Kanye West, Raekwon, and Justin Bieber are collaborating. What does this mean for the future of "real hip-hop"?

Column: On The Real



I have this argument with a very good friend of mine all time. If there’s a pop or R&B song we both like—like, for instance, “Buy U a Drank” by T-Pain—he will make it a point to say that he doesn’t consider it “good music,” but rather just likes it for, if you will, the lulz. What is and isn’t “real hip-hop” matters to him, and it matters a lot. The Roots accepting the Late Night With Jimmy Fallon gig was a traumatic day for him, and the two best Kanye West albums are, inarguably and definitively, College Dropout and Late Registration.

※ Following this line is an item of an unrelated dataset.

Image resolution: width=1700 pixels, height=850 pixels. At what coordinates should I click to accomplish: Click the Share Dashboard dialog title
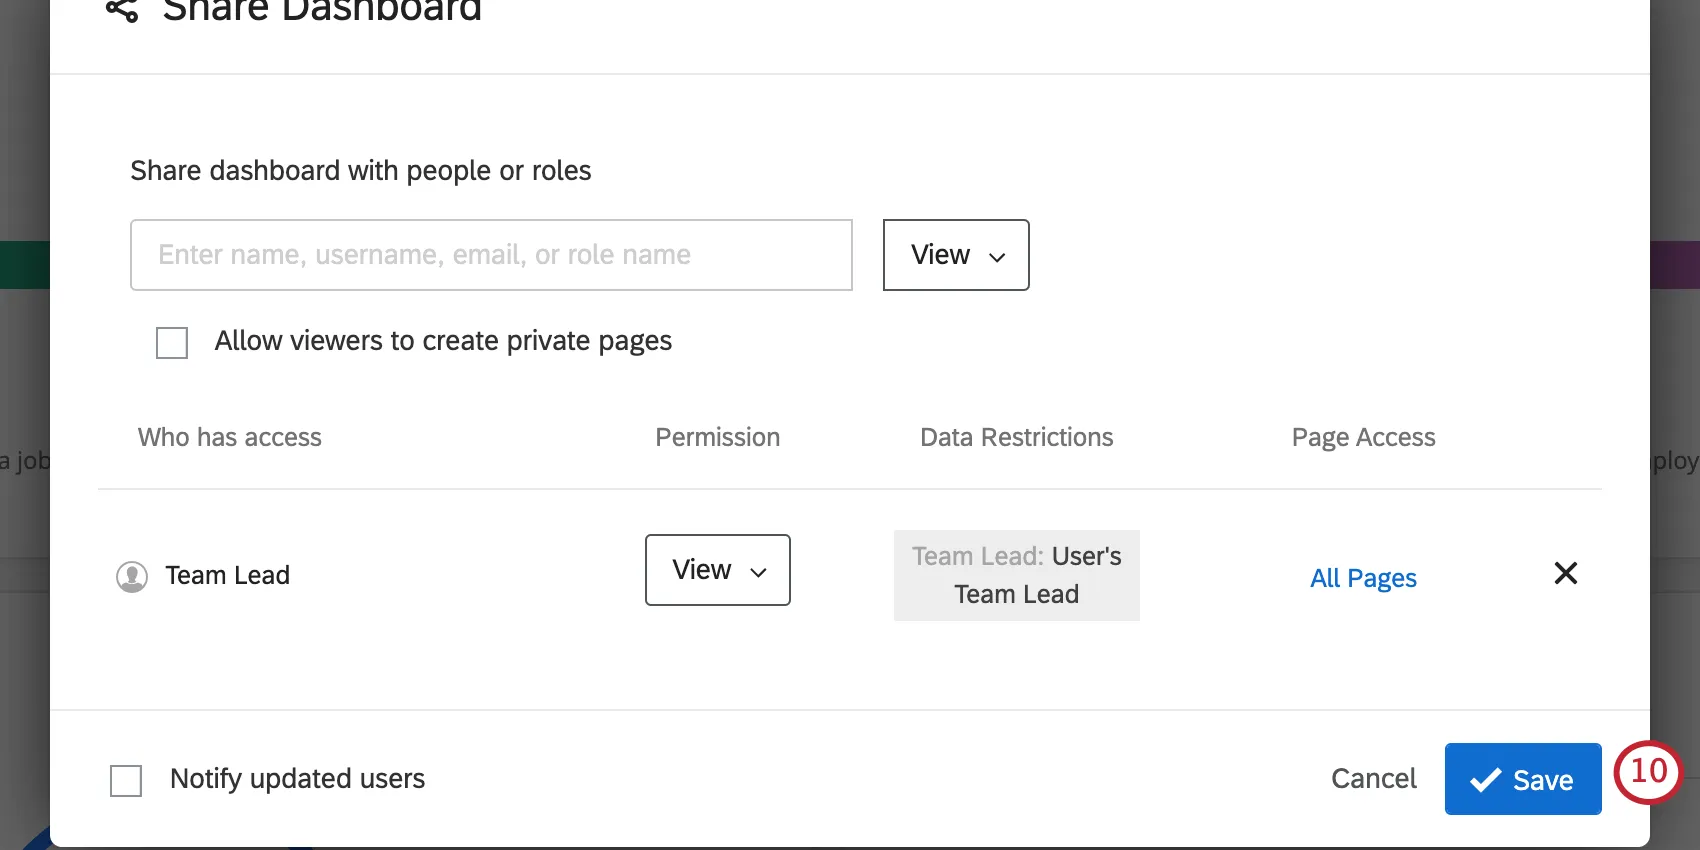322,10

Naturally, he didn’t take well the news earlier this week that the rumored-on-Twitter collaboration between Raekwon, Kanye, and Justin Bieber was a reality. Correct me if I’m wrong, but it doesn’t get more real than Wu-Tang, right? Would most hardcore hip-hop heads not consider Enter the Wu Tang: 36 Chambers one of the five best rap albums of all time? And for that matter, isn’t Raekwon’s solo debut, 1995’s Only Built 4 Cuban Linx, pretty high up there in the “real hip-hop” pantheon? If Rae is collaborating with Justin freaking Bieber (or, more accurately, doing anything to acknowledge Bieber’s existence besides recording a diss track and/or hiring a hit man in the name of all that is sacred in rap), doesn’t that go against everything “real” hip-hop stands for? And if Raekwon has sold out, then what hope is there?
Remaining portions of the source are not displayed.